The case of a 51-year old women suffering from depression with psychotic symptoms (ICD 10 F33.3) underlines the importance of medical history with regard to SSRI discontinuation phenomena. She had experienced meningitis with 4 years of age which was followed by a slight left-sided hemispasticity and complex-focal fits for a few years. Corresponding technical findings were tiny lesion in the right capsule in the MRI and intermittent fit-like potentials in the EEG. Due to the severity of the depression she obtained paroxetine 20 to 40 mg for years and lamotrigine (50 mg bid) for a few weeks. Initial antipsychotic treatment with olanzapine was successfully replaced by aripiprazole (10-15 mg sid). Clinical laboratory, ECGs and drug monitoring were within normal limits. Being in good health with this medication, the patient tended to suddenly discontinue medication. According to her husband she developed echolaly, perseverations, wide pupils with confusion and “alien-like” behavior within days. She had to be admitted to the psychiatric intensive care unit. She was treated for a few days with haloperidol and benzodiazepine and recovered within a week. Paroxetine was re-administered (20 mg sid). She could move to a general psychiatric ward within a few days and was discharged two weeks later. Additional interviews and chart evaluations showed that the patient had suffered twice of a similar withdrawal phenomenon 2 and 6 years before, which had been treated analogously with good results. Although we are not able to predict discontinuation symptoms of other antidepressants we recommended SSRIs with longer half-lives but the patient insisted in maintaining her otherwise effective and well tolera-ted medication.

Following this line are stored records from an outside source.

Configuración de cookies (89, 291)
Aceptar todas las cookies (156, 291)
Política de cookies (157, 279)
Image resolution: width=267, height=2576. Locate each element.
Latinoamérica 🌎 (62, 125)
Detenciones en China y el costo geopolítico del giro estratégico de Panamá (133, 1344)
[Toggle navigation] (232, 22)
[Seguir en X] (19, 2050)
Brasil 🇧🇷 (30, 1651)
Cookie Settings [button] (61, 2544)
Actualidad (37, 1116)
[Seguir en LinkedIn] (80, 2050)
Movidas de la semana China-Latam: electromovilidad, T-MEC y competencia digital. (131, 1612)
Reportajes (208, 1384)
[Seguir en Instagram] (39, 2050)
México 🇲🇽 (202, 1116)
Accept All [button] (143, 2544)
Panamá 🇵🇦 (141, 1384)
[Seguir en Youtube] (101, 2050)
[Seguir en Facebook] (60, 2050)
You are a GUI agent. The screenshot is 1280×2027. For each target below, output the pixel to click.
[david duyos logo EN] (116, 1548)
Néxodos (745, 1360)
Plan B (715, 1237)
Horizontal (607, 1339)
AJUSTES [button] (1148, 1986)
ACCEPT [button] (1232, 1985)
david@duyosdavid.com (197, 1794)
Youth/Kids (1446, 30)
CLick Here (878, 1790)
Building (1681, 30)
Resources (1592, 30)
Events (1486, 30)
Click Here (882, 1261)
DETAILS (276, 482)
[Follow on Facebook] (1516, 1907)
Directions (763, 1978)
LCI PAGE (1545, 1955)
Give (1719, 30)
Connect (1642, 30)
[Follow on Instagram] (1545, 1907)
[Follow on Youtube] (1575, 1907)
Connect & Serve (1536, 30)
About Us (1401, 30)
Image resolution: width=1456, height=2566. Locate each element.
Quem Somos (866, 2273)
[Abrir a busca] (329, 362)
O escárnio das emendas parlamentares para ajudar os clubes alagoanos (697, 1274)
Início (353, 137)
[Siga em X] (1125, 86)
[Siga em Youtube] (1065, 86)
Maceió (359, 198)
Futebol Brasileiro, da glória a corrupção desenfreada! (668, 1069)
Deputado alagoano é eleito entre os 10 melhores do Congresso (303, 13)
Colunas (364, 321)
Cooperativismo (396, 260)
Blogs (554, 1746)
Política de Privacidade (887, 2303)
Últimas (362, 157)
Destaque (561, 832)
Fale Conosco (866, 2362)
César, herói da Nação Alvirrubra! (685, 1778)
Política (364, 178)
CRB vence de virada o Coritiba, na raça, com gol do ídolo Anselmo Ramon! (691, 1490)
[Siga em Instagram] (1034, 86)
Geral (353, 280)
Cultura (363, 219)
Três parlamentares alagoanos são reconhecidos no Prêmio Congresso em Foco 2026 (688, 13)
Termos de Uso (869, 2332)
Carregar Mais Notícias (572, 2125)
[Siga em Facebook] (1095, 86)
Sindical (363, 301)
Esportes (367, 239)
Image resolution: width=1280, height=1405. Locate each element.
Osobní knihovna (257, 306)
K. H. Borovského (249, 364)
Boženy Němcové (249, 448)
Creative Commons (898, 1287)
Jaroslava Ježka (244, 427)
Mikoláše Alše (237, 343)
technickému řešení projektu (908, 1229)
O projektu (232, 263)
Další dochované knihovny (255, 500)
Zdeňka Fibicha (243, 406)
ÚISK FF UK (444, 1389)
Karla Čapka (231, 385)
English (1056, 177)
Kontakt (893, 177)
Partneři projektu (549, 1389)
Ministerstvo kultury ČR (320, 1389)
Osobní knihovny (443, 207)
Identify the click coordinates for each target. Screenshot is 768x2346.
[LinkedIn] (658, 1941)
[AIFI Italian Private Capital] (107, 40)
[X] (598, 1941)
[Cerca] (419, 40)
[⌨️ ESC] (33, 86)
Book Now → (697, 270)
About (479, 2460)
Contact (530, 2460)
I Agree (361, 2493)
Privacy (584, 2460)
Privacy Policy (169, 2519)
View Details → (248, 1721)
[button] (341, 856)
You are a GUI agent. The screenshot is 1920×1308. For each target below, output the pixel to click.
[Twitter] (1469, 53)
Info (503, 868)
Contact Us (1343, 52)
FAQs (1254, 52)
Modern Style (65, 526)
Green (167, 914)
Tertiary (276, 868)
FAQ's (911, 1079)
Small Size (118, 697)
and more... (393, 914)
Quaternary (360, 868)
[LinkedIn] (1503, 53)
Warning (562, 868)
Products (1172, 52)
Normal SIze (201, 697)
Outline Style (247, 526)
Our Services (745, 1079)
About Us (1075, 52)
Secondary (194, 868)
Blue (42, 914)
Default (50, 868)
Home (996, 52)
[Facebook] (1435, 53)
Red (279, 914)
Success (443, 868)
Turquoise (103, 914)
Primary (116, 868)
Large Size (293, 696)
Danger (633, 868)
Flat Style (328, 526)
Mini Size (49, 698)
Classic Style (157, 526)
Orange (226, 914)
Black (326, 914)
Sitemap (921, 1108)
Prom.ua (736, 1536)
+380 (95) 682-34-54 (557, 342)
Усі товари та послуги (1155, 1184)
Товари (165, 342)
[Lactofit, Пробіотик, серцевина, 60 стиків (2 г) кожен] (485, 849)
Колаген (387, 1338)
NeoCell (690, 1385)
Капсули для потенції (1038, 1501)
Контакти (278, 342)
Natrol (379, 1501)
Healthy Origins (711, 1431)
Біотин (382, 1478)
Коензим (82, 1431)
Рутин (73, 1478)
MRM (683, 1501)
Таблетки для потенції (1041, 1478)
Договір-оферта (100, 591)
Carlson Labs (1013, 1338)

Confusional states after interruption of SSRI intake on the one hand and apathy following SSRI intake (SSRI associated apathy syndrome) on the other hand [9] appear to be the extreme manifestations of serotoninergic drug sensitivity. In addition the history of the patient (meningitis and epilepsia) must be taken in to consideration. These observations support theories about underlying pharmacodynamic or pharmacokinetic polymorphisms but we know little about the molecular mechanisms. Up to date, the take home message of this brief case in practice is that patients with positive neurological history may have an increased risk to develop delirium or confusional states after sudden discontinuation of SSRIs, particularly in compounds with short half-lives.
Although I would not support the conclusion of Fava et al. [5] who range SSRIs on the same level as benzodiazepines as criteria of dependence are not met. Nevertheless, it is important to be aware of the risk and to inform the patient in time, to taper the dose or change medication if necessary. SSRIs are important drugs; hence further research to understand effect and side-effects including treatment options is absolutely warranted.